The best part of the book, in my opinion, is the humor. The book is very funny and lighthearted, and the adult characters are very well drawn out. The film depicts many of them as bumbling imbeciles, but the book gives them a good amount of layer. Many of them are very hilarious individuals, but they all have rich natures about them and never feel like cardboard characters. The dialogue, although harder to grasp for some at times as I mentioned, is very funny. My favorite line comes very early in the book when The Wart gets lost in the woods looking for his hawk:
” ‘Oh,’ thought he, ‘now I am truly lost, and now there is almost no alternative except to have my nose bitten off, or to be pierced right through with one of those waspy arrows, or to be eaten by a hissing dragon or a wolf or a wild boar or a magician – if magicians do eat boys, which I expect they do.’ “
Overall, the book does a fantastic job of describing historical things such as tilting and hawk flying, and it also describes Old England in very rich detail. It also does a frighteningly good job of describing the creature points of view when The Wart is changed into creatures such as a hawk, an ant, an owl, and several others. These cleverly detailed detours from the main story made for some interesting reading.
My main issue with the story is that is doesn’t always seem to be going anywhere. It feels like it was intended to be extra for those who are already very familiar with the story of King Arthur. At times it does well as a good set up for King Arthur, but at other times it seems very much just like a story meant to fill in the gaps. The author, T. H. White, does very well at running with the character of the Wart, but the second portion of the larger story of The Once and Future King seems as if it is leaving out a lot of major plot points as less than half of the book follows King Arthur’s story, and the little I have read of the third portion feels similar.

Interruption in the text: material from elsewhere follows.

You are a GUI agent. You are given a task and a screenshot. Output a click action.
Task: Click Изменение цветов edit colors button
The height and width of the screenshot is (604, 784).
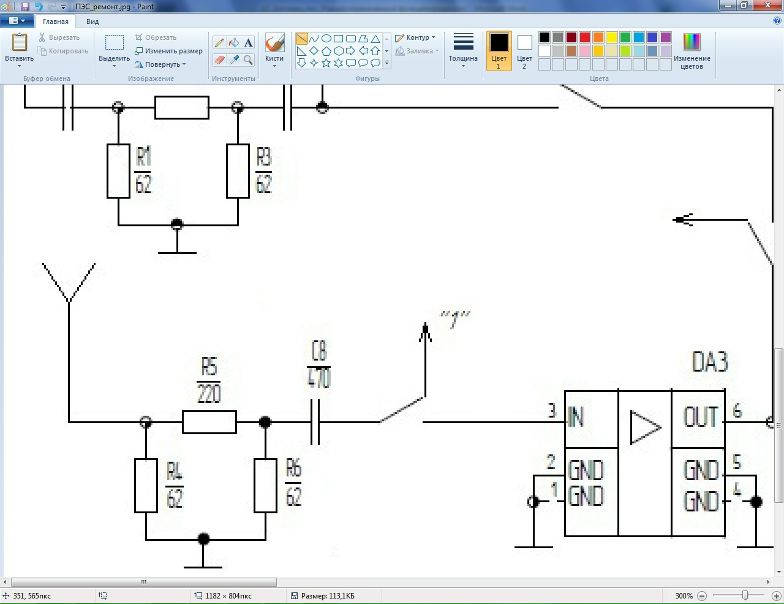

To conclude, I haven’t enjoyed The Once and Future King as a whole, however, The Sword in The Stone seems so far to be the best of the lot. For the rest of King Arthur’s life, I would recommend looking elsewhere, (and there are ALOT of books dedicated to his life) however, if you are looking for an entertaining, cleverly written story about the early days of King Arthur, The Sword In The Stone truly is an enjoyable read. I would recommend it to anyone who, as C.S. Lewis would say, is old enough to start reading fairy tales again.
Did you enjoy this review? What’s your favorite King Arthur story?